**Record list**
____

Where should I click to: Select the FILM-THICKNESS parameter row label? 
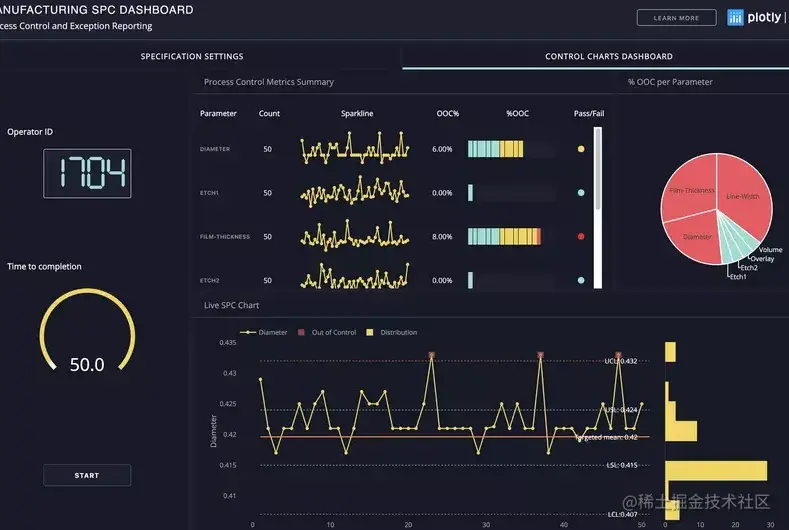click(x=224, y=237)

____

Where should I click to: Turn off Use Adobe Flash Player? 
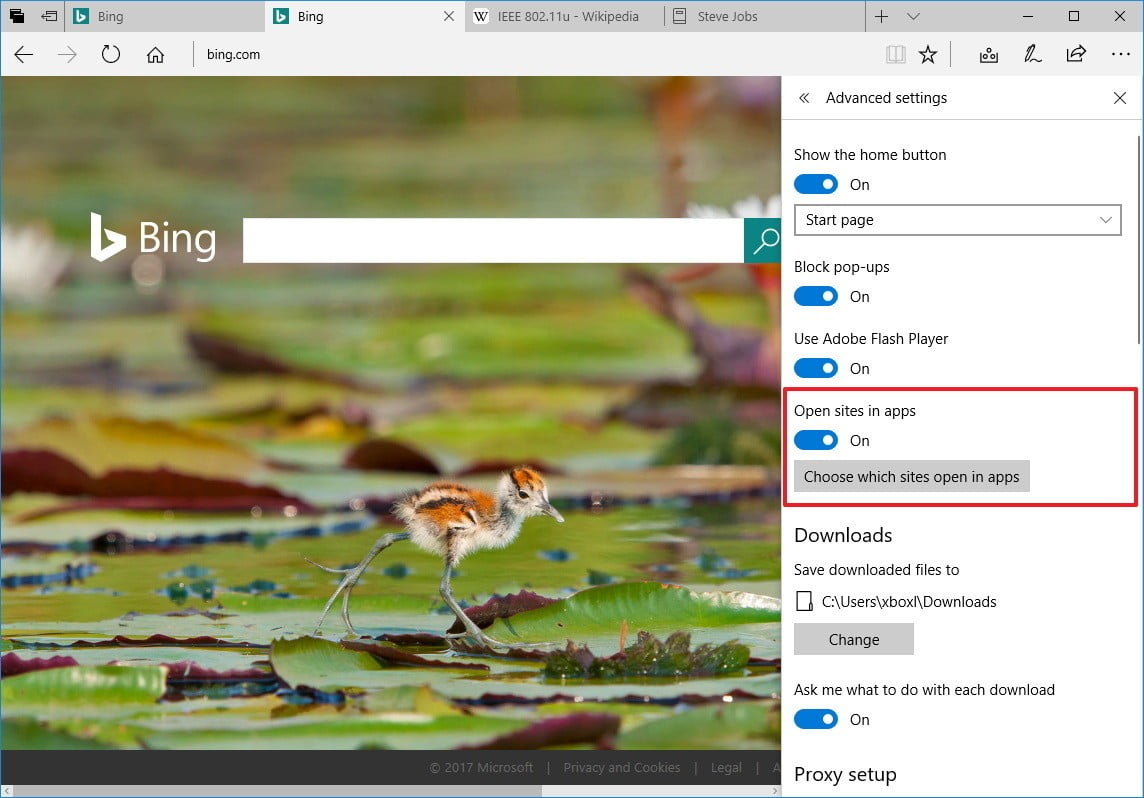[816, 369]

____

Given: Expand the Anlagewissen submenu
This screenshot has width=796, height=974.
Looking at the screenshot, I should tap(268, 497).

____

**Exercise directions**
Rewrite the records from the line with "Where should I click to: Select" up to and including the line with "click(x=224, y=237)", changing "parameter" to "setting" and keeping everything else the same. Leave out the pictures.

**Task output**
Where should I click to: Select the FILM-THICKNESS setting row label? 
click(x=224, y=237)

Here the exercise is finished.